Parte de la investigación que se realiza en estos momentos está enfocada en establecer cuál es el origen de las alteraciones en el eje cerebro-intestino. Como solo una parte de los individuos que sufrieron estrés durante la niñez termina con un problema de ansiedad o diarrea, mientras que el resto no manifiesta síntoma alguno, suponemos que hay una importante participación del componente genético/epigenético. Esto también puede ser replicado en el laboratorio: el efecto del estrés físico sobre la función intestinal no es igual en ratones blancos y ratones negros, que son genéticamente diferentes. Aunque ambos tienen cambios hormonales que reflejan su estado estresado, solo los ratones negros experimentan diarrea crónica. Pero este resultado solo ocurre con un tipo específico de estrés físico, que consiste en restringir el movimiento de los ratones. Con otros tipos de estrés, el ratón negro parece sufrir menos efectos que el blanco. Esto refuerza la importancia de la combinación entre genética y ambiente.
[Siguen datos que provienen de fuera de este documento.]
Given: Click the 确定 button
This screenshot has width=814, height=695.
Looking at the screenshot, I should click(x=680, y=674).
Hay que mencionar que no solamente los trastornos del ánimo (ansiedad, depresión) están asociados a problemas gastrointestinales. Los pacientes que sufren de la enfermedad de Parkinson tienen dificultades para tragar y experimentan reflujo gastro-esofágico. Su tránsito gastrointestinal se ve enlentecido, lo cual genera constipación y complica la absorción de medicamentos orales. Otro trastorno neurológico, como la epilepsia, en algunas ocasiones también puede presentarse con síntomas como nauseas, hinchazón, diarrea y dolor abdominal, especialmente en pacientes adolescentes y niños. La farmacoterapia para el Parkinson, lamentablemente, muchas veces empeora los síntomas gastrointestinales. Por el contrario, en el caso de la epilepsia, los fármacos anticonvulsivantes pueden ser beneficiosos en el tratamiento del malestar gastrointestinal.
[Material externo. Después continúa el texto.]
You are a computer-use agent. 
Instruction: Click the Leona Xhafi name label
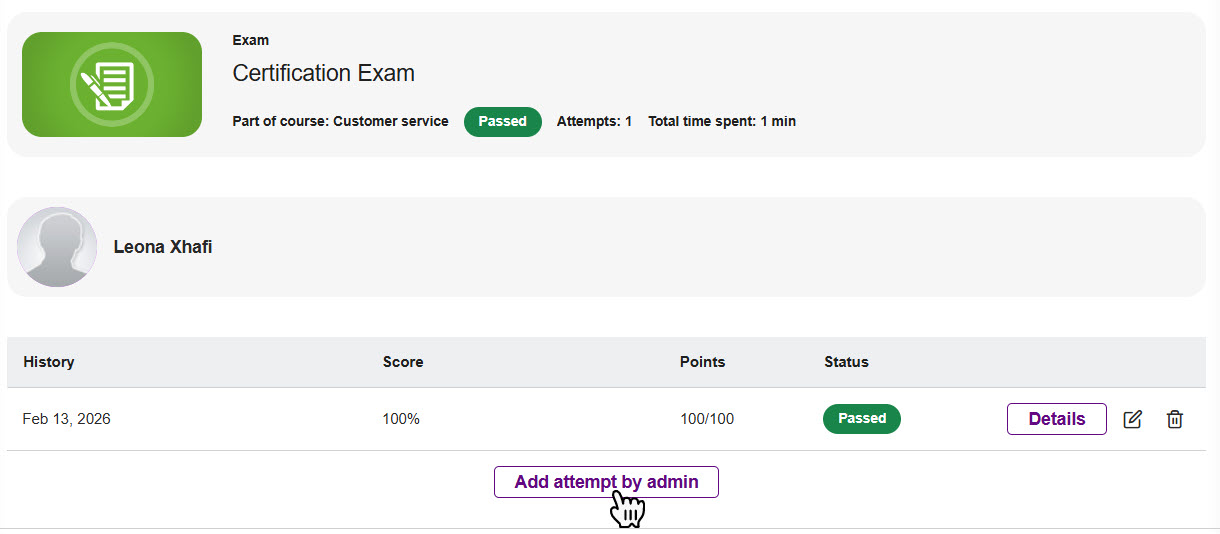163,247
El reconocimiento de que existen patologías que cursan con alteraciones simultaneas en el sistema nervioso central y el sistema gastrointestinal representa un desafío para el desarrollo de nuevos tratamientos y de estrategias farmacológicas con acción múltiple, que puedan atacar de manera simultánea, los componentes nerviosos y gastrointestinales de estas patologías.